# Work task
Please repeat the records below exactly, skipping any pictures.

[Data items]
=== Section Start ===
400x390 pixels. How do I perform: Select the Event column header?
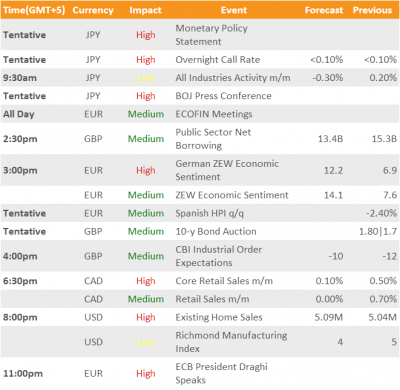(234, 10)
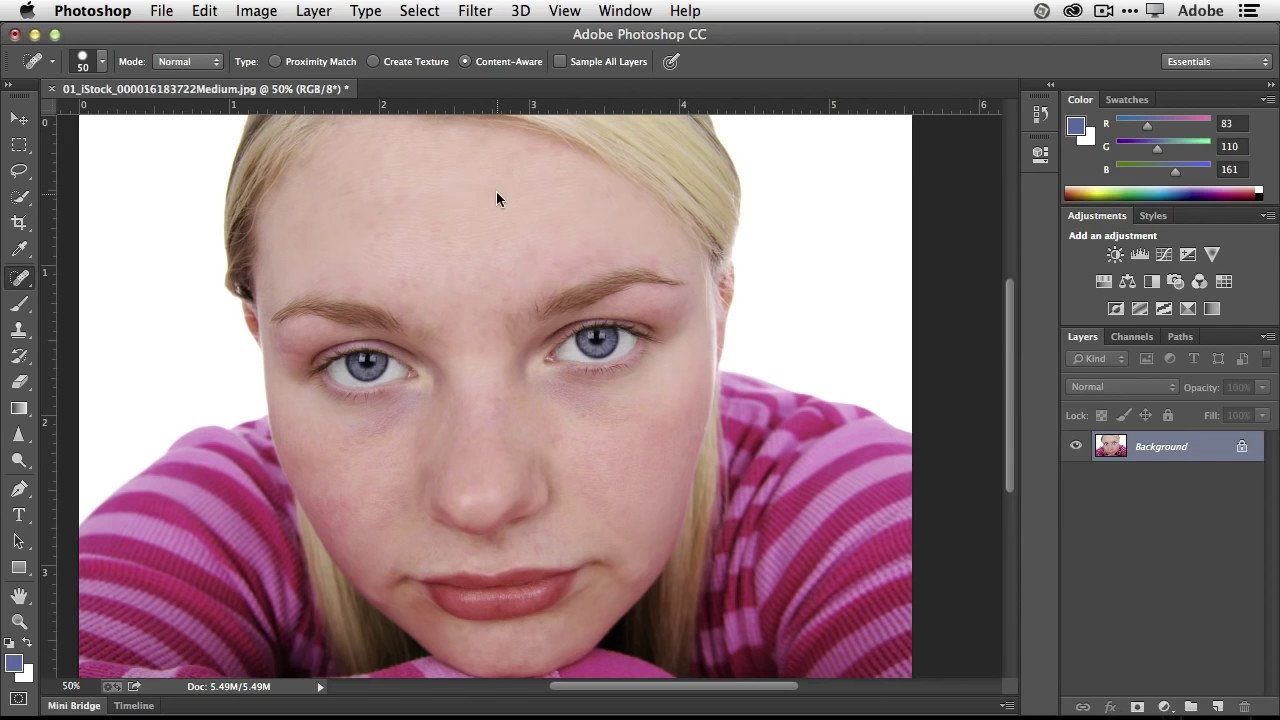Select the Horizontal Type tool
Screen dimensions: 1280x720
(x=19, y=515)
=== Section End ===
# Written response
400x390 pixels. How do I perform: Select the Event column header?
(234, 10)
Select the Horizontal Type tool
Screen dimensions: 1280x720
(x=19, y=515)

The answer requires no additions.